Görev tanımı 1:
Başkanlık sistemine ilişkin metinde, Başkan ve diğer yetkililerin görevden el çektirilmesine yol açan suçlamaları eksiksiz sıralayın.
Görev tanımı 2:
Başkanlık sistemine ilişkin metne göre aşağıdaki ifadelerin her biri için evet ya da hayır deyin ve kararı belirleyen ifadeyi metinden aynen alıntılayın.
(a) Başkan, dört yıllık görev süresi için tek başına seçilir.
(b) Bir adayın Başkan seçilmesi için 270 delegenin oyu gerekir.
(c) Mevcut başkan ikinci dönem için aday olursa, mensubu olduğu parti ön seçim yapar.
Görev tanımı 3:
Başkanlık sistemine ilişkin metinde, her eyaletin seçici kurula gönderdiği delege sayısı nasıl bulunuyor?

Sağlanan metin:
════════
Başkanlık Sisteminde Başkan tek kişilik yürütme (executive) organıdır. Bu göreve dört yıllık bir süre için, bir Başkan Yardımcısı ile birlikte seçilir. Yürütme yetkisini şahsında toplayan Başkan yasama organının bir üyesi olmadığı gibi; yasama organının üyelerinin seçiminde de herhangi bir rolü yoktur. Başkan; yasa tasarısı hazırlayamaz, yasama çalışmalarına katılamaz ve yasama organının çalışmalarını engelleyemez. Başkanın seçimine yönelik süreç de şöyle işler:  Siyasî partiler, önce eyaletler bazında bir “ön seçim” yaparak “seçici kurul”a (electoral college) delegelerini seçer. Her eyaletin “seçici kurul”a (electoral college) gönderdiği delege sayısı, ABD Temsilciler Meclisi’nde sahip olduğu ve eyalet nüfusunun sayımıyla belirlenen temsilci sayısına ilave olarak iki senatörün de eklenmesiyle bulunan sayıya eşittir. Bu delegeler de “Federal Genel Kurul”da kendi başkan adaylarını seçer. Mevcut başkanın ikinci dönem için aday olması durumunda, başkanın mensubu olduğu parti ön seçim yapmaz ve mevcut başkanı yeniden aday gösterir. Adaylar belirlendikten sonra, her dört yılda bir seçmenler, Başkanı seçecek delegeleri (electoral college); delegeler de başkanı seçer. Bir adayın Başkan seçilebilmesi için, 538 delegenin yarısından bir fazlasının (270) oyunu alması gerekmektedir. Başkan; Senato’nun rızası ve mevcut senatörlerin üçte ikisinin onayı ile antlaşmalar yapmaya; büyükelçileri, diplomatik kişi ve konsolosları, Yüksek Mahkeme hâkimlerini belirlemeye; Anayasa’nın öngörmediği ve yasalarla kurulacak Birleşik Devletler makamları için bütün görevlileri atamaya yetkilidir. Başkan, Başkan Yardımcısı ve Birleşik Devletler’in bütün sivil yetkilileri; vatana ihanet, rüşvet, diğer ağır suçlar ve görevi kötüye kullanmakla suçlanır ve mahkûm olurlarsa, görevlerinden el çektirilirler.
════════
Veri kümesi kesiti:
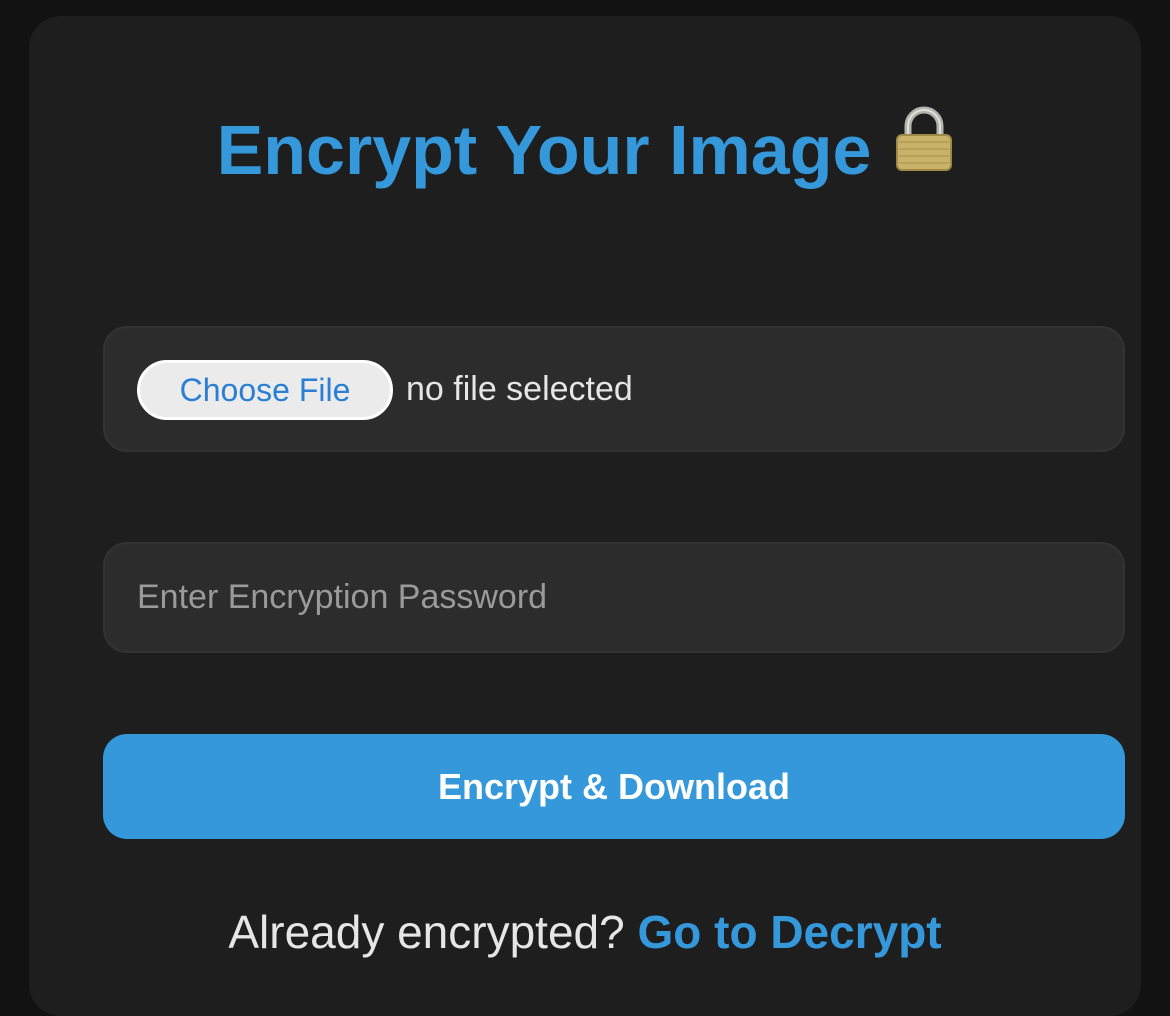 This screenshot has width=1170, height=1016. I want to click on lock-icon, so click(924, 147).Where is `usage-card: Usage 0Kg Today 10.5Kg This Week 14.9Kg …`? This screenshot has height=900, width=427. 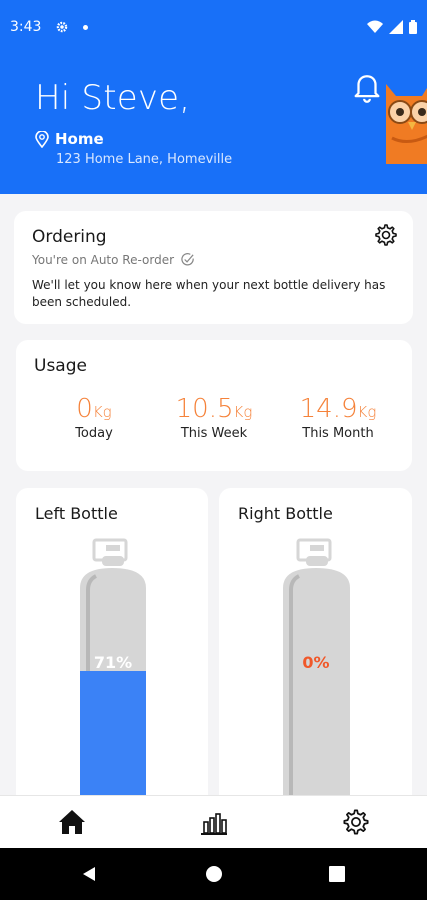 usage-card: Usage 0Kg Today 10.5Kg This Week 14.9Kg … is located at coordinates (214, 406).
════════
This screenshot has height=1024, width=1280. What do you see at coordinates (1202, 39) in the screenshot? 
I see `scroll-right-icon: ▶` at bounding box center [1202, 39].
════════
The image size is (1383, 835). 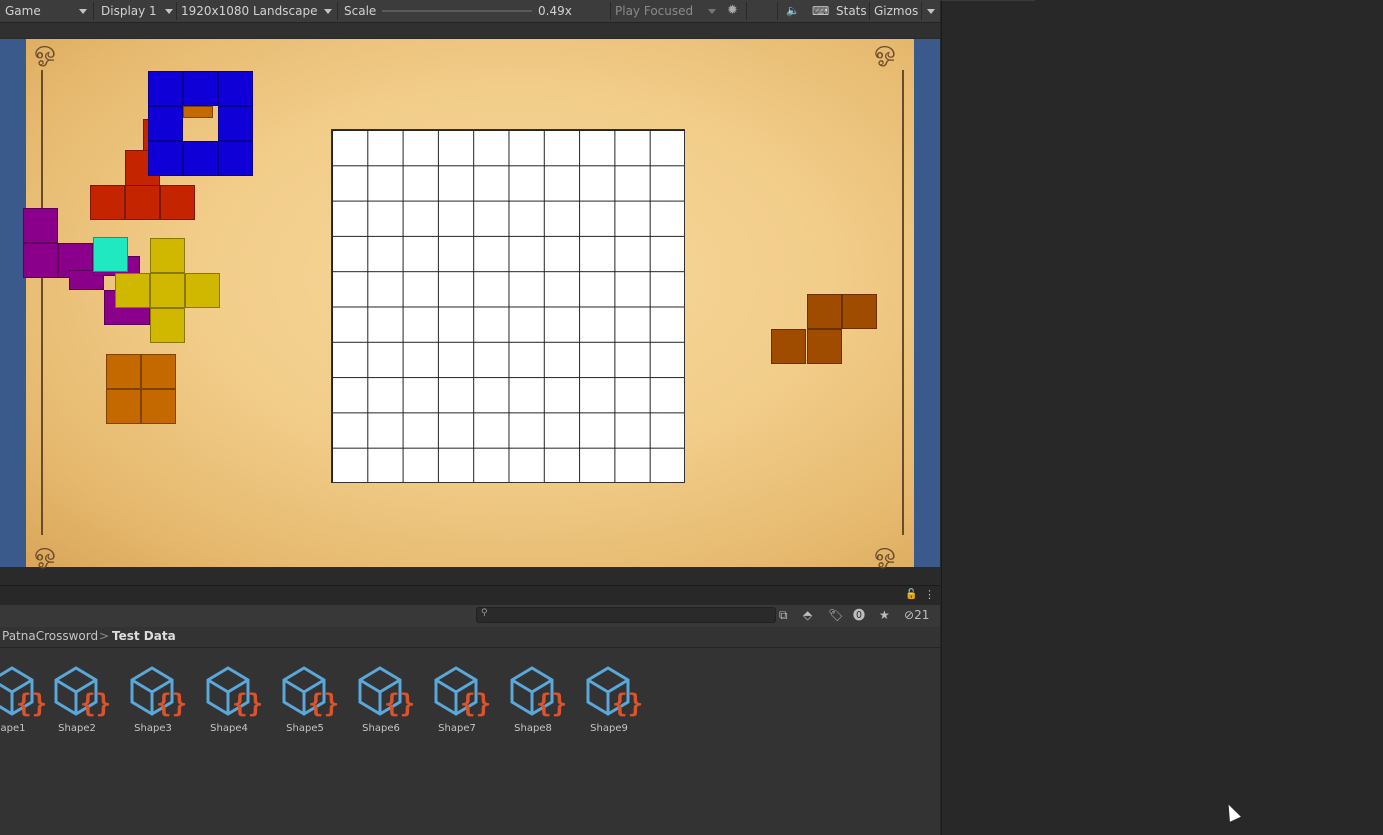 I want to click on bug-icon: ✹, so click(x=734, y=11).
════════
Alıştırma çıktısı 1:
Vatana ihanet, rüşvet, diğer ağır suçlar, görevi kötüye kullanma.

Alıştırma çıktısı 2:
(a) Hayır: "bir Başkan Yardımcısı ile birlikte seçilir."
(b) Evet: "538 delegenin yarısından bir fazlasının (270) oyunu alması gerekmektedir."
(c) Hayır: "başkanın mensubu olduğu parti ön seçim yapmaz ve mevcut başkanı yeniden aday gösterir."

Alıştırma çıktısı 3:
Eyaletin ABD Temsilciler Meclisi'ndeki temsilci sayısına iki senatörün eklenmesiyle bulunur.